### Task details
Restate verbatim the span of lines below between the line with "Date of Post (428, 146)" and the line with "Reya Lovenlight A", including those two lines, and only that span.

Stored items
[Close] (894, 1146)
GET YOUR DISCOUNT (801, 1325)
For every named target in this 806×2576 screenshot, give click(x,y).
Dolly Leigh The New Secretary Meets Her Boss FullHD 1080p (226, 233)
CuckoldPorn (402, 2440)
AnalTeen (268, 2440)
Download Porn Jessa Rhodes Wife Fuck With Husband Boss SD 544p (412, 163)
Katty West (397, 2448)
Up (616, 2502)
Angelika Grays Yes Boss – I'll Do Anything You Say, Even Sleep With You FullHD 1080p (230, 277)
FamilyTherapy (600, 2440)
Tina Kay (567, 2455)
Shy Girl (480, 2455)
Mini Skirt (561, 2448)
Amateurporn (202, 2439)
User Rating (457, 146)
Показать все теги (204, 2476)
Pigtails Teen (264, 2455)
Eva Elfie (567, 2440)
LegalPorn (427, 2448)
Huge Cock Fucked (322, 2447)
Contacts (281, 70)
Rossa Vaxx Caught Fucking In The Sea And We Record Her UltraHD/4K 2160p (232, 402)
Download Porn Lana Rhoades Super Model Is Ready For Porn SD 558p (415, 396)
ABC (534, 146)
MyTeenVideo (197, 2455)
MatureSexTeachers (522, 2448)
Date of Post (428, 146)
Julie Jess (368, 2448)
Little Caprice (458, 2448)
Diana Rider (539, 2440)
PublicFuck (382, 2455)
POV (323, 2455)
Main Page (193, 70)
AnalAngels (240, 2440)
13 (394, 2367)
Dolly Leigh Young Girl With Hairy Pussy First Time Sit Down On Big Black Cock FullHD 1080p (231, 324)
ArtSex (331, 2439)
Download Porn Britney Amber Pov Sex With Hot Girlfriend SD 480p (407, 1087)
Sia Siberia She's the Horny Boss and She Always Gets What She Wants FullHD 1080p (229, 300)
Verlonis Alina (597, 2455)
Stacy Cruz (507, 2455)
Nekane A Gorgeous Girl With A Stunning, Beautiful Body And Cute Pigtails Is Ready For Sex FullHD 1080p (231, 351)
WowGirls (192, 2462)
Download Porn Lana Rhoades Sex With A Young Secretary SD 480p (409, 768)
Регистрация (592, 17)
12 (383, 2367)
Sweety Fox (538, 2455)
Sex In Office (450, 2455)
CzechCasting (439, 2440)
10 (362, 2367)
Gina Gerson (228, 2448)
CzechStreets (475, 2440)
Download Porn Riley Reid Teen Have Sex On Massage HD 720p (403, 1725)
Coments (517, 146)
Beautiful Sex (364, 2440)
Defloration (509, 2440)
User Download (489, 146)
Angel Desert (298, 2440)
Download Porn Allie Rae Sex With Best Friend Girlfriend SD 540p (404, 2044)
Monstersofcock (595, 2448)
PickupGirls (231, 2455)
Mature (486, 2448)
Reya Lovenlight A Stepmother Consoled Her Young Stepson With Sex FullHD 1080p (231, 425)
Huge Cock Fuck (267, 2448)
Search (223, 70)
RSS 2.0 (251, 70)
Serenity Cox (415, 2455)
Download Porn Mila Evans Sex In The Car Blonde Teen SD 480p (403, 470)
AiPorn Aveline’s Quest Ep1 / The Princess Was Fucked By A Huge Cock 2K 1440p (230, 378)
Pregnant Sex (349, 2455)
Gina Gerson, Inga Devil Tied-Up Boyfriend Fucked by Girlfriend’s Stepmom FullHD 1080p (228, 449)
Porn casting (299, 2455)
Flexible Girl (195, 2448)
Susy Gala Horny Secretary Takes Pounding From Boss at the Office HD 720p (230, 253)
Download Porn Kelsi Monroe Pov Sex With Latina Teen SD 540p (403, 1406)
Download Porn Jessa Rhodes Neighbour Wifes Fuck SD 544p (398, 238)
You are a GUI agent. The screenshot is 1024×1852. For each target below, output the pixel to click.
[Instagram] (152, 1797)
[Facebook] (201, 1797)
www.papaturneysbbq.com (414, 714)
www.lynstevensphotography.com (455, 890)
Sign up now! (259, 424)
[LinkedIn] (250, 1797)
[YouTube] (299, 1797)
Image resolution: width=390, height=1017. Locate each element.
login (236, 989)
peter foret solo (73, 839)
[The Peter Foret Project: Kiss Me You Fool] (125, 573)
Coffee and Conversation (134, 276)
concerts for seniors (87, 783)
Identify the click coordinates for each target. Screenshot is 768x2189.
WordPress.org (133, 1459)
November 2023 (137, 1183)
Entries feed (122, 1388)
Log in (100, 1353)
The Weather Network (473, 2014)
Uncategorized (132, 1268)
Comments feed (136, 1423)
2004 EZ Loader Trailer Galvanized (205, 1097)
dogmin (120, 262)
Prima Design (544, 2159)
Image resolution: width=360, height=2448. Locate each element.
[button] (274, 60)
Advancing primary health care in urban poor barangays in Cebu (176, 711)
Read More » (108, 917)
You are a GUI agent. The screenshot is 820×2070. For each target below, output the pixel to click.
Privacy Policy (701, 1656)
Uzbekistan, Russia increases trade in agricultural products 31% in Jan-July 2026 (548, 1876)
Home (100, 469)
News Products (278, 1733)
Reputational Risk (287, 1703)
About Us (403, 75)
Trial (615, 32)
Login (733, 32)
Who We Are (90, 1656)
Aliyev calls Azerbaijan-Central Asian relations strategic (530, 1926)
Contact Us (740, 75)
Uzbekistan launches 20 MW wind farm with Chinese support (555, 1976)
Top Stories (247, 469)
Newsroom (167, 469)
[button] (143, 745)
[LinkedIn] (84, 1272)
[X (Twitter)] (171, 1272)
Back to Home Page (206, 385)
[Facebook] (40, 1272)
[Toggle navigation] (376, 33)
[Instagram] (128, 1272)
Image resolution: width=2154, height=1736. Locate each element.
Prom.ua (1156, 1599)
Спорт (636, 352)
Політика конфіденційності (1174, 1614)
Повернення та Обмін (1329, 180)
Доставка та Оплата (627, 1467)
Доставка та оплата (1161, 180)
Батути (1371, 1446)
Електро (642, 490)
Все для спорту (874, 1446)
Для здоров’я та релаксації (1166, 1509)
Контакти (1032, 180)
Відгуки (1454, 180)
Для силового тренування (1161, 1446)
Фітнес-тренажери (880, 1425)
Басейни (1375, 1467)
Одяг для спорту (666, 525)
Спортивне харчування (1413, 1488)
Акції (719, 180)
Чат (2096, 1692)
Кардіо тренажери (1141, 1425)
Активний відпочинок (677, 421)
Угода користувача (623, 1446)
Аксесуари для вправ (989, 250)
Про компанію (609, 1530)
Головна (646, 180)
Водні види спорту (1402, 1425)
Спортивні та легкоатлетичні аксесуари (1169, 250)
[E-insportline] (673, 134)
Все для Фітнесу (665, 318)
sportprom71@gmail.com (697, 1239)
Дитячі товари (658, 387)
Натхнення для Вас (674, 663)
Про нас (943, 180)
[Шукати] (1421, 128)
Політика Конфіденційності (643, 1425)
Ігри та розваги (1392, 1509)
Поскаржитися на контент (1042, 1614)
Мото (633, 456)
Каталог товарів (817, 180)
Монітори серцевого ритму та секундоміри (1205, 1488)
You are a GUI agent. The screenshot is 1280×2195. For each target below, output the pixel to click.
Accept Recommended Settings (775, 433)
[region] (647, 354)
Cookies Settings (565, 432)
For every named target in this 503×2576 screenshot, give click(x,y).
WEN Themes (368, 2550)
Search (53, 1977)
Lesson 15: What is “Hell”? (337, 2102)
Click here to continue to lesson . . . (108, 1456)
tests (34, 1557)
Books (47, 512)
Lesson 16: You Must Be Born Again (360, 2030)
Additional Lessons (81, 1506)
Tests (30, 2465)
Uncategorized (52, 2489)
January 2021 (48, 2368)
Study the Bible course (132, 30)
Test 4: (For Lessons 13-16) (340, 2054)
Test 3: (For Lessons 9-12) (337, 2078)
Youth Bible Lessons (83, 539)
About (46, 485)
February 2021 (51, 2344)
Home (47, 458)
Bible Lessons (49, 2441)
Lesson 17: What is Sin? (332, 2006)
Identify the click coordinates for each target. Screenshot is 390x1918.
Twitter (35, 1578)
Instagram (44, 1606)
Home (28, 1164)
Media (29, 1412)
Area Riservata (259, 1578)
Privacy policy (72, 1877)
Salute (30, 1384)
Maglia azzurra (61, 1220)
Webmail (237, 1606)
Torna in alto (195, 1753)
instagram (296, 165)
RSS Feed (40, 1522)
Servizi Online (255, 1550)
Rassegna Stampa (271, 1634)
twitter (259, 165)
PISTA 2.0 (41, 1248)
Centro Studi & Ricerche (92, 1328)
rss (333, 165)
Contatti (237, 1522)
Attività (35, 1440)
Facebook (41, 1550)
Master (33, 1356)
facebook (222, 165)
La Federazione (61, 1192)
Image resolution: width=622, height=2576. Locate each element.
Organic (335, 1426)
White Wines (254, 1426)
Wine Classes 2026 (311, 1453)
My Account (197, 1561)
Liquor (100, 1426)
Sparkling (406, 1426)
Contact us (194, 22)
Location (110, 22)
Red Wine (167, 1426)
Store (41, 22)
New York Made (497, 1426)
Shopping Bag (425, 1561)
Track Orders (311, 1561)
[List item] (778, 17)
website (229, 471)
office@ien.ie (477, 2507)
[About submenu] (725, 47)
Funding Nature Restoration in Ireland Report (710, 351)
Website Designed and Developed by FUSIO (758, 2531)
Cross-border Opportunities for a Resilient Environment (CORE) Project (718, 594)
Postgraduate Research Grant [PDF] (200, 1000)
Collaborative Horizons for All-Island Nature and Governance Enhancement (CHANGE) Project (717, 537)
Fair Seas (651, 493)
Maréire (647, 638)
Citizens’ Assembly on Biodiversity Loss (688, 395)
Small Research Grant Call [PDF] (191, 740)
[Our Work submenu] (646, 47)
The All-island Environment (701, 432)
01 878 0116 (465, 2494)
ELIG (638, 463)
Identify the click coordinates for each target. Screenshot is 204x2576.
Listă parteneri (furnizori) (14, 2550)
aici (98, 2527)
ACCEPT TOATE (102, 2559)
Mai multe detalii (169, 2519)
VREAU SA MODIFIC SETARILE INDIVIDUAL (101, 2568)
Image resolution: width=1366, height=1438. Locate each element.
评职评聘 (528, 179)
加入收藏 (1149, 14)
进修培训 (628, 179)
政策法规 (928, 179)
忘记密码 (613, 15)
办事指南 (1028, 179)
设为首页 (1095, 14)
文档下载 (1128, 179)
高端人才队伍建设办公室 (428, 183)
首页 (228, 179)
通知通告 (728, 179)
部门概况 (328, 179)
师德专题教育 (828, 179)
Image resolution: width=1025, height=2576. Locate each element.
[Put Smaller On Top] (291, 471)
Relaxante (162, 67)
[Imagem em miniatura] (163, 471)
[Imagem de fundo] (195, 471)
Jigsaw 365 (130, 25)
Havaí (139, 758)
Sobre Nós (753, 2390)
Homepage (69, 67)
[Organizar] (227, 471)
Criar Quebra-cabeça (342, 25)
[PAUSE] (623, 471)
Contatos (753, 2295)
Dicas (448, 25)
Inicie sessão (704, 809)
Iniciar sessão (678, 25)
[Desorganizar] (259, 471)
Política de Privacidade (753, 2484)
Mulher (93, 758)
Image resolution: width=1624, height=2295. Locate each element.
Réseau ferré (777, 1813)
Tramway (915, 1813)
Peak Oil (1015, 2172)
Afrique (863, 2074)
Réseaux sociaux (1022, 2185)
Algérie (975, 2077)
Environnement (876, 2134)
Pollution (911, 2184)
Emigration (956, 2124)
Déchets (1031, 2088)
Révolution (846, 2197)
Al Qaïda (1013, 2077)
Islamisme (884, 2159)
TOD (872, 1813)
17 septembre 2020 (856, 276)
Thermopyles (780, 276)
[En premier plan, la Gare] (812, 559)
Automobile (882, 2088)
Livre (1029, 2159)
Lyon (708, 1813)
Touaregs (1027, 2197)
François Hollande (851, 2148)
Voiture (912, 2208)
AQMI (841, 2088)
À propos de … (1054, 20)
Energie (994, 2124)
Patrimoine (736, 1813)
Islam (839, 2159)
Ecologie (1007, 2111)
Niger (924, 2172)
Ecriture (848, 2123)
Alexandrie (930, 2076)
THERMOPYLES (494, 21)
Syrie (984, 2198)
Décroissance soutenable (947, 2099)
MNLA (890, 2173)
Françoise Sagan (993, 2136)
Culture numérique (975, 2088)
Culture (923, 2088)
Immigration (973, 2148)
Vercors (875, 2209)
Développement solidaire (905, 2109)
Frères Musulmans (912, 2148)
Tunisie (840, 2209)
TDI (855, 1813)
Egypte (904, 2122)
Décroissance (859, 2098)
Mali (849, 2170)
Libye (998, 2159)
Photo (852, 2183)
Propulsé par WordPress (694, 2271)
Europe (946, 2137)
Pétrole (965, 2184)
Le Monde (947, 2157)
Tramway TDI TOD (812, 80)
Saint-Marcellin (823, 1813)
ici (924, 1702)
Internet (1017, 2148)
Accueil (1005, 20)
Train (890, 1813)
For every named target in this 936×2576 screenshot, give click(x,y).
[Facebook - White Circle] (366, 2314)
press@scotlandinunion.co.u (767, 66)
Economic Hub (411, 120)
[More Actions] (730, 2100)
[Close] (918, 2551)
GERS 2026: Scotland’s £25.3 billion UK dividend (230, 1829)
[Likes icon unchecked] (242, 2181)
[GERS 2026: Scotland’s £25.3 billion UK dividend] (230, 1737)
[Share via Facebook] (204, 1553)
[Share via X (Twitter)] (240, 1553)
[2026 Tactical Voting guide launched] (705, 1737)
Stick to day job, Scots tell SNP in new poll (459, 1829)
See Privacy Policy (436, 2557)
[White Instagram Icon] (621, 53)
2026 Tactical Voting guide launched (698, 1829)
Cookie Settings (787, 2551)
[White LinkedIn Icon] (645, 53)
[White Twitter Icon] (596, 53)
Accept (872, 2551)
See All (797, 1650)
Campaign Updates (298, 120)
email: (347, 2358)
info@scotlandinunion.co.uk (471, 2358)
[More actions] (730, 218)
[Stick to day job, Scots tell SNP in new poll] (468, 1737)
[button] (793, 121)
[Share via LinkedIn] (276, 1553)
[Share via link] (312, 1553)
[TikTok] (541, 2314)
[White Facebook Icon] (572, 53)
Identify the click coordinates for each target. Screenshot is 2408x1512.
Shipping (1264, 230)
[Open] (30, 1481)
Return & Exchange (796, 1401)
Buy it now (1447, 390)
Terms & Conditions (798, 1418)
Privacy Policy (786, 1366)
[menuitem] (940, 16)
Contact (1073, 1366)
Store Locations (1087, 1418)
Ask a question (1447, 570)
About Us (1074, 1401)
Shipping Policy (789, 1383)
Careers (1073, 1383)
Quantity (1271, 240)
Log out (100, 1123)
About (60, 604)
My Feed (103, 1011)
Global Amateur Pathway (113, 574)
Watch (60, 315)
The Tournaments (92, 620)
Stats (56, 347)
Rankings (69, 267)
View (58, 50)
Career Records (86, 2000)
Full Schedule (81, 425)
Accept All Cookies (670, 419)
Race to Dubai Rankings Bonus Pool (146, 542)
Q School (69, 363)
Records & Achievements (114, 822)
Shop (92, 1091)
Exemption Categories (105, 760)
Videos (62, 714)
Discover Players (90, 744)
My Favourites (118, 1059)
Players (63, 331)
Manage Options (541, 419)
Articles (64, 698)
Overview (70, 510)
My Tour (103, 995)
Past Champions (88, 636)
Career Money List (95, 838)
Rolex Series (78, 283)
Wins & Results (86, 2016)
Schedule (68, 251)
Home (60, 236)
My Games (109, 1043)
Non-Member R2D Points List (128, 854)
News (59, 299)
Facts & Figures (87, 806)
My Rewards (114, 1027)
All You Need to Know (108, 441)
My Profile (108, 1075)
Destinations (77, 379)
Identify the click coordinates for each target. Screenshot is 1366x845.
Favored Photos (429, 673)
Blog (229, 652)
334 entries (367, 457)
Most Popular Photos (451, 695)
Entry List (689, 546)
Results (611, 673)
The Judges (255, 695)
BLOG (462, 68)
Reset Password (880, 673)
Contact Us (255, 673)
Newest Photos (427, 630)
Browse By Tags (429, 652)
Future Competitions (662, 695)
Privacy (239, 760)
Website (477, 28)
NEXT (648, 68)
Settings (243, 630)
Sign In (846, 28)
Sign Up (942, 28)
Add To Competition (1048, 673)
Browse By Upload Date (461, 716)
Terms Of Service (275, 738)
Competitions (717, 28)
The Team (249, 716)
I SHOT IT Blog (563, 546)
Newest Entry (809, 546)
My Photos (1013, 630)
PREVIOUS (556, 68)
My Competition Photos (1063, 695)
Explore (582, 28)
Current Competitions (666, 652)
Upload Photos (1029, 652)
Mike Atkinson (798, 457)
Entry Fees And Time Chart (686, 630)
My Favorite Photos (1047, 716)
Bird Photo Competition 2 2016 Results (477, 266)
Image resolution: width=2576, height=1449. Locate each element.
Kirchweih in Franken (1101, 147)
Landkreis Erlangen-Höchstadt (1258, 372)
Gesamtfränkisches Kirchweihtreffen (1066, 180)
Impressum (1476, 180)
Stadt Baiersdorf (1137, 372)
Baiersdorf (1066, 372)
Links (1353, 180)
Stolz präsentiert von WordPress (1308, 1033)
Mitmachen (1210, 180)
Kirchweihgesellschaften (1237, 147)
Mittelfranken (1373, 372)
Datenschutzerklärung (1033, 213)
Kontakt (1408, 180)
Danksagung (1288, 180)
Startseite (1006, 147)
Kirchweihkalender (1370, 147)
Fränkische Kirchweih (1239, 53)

### Task result
Date of Post (428, 146)
Julie Jess (368, 2448)
Little Caprice (458, 2448)
Diana Rider (539, 2440)
PublicFuck (382, 2455)
POV (323, 2455)
Main Page (193, 70)
AnalAngels (240, 2440)
13 (394, 2367)
Dolly Leigh Young Girl With Hairy Pussy First Time Sit Down On Big Black Cock FullHD 1080p (231, 324)
ArtSex (331, 2439)
Download Porn Britney Amber Pov Sex With Hot Girlfriend SD 480p (407, 1087)
Sia Siberia She's the Horny Boss and She Always Gets What She Wants FullHD 1080p (229, 300)
Verlonis Alina (597, 2455)
Stacy Cruz (507, 2455)
Nekane A Gorgeous Girl With A Stunning, Beautiful Body And Cute Pigtails Is Ready For Sex FullHD 1080p (231, 351)
WowGirls (192, 2462)
Download Porn Lana Rhoades Sex With A Young Secretary SD 480p (409, 768)
Регистрация (592, 17)
12 (383, 2367)
Sweety Fox (538, 2455)
Sex In Office (450, 2455)
CzechCasting (439, 2440)
10 (362, 2367)
Gina Gerson (228, 2448)
CzechStreets (475, 2440)
Download Porn Riley Reid Teen Have Sex On Massage HD 720p (403, 1725)
Coments (517, 146)
Beautiful Sex (364, 2440)
Defloration (509, 2440)
User Download (489, 146)
Angel Desert (298, 2440)
Download Porn Allie Rae Sex With Best Friend Girlfriend SD 540p (404, 2044)
Monstersofcock (595, 2448)
PickupGirls (231, 2455)
Mature (486, 2448)
Reya Lovenlight A Stepmother Consoled Her Young Stepson With Sex FullHD 1080p (231, 425)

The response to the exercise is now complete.